There are numerous other examples. The U.S. is one of the world's leading producers and exporters of cotton. We grow much more cotton than our domestic industries can use. Should American farmers have to grow less cotton so they aren't unfairly displacing cotton production in the rest of the world? Of course not.
Likewise, U.S. exports of telecommunications, computer, and information services exceeded imports by 25 percent last year, notes Debbie Jennings, a senior policy manager at the National Taxpayers Union Foundation. "Policymakers in Washington, DC, should not inadvertently encourage foreign governments to adopt the view that trade surpluses justify harsh restrictions on U.S. services providers," she writes.
Part of the argument here is that other governments—most significantly, China—are subsidizing industries in ways that encourage the excess production in the first place.
And, yeah, that's probably true. So that means the U.S. government will stop subsidizing Boeing, right?
This whole effort seems like little more than an attempt to translate worries about trade deficits into policy. It is impossible for every country on the planet to produce exactly as much cotton or consumer electronics or steel as it will consume in its domestic industries—but that's what Greer and the Trump administration seem to want.
"If trade surpluses become evidence of unfair trade, the U.S. will be attempting something unprecedented: using tariffs to punish other countries simply for selling goods the rest of the world wants to buy," argued a trio of Georgetown professors in a March op-ed in The Hill, shortly after Greer announced the Section 301 investigations.
"The new investigation treats large or persistent trade surpluses as evidence of 'structural excess capacity,'" they noted. "Worse, the notice uses such vague language and loose economic reasoning that almost any country could be found guilty of 'structural overcapacity.'"
We'll have more information once Greer's office completes its investigations and makes a formal report outlining plans for tariffs. But the fact that this process is playing out in a procedural, bureaucratic way—as opposed to the haphazard tariffs that Trump had previously deployed—should not obscure the fundamentally unserious argument at the heart of it.
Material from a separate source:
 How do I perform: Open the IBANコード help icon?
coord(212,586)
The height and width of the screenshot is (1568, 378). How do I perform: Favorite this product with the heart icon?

When businesses based in foreign countries sell their excess production to businesses and consumers in the United States, that's not proof of a dark conspiracy to undermine American manufacturing. It is no different than what Boeing is doing when it builds more planes than Americans can use, or when cotton farmers export their supply.
Once again, the Trump administration seems to be demonstrating how little it understands about the global trading system it wants to control.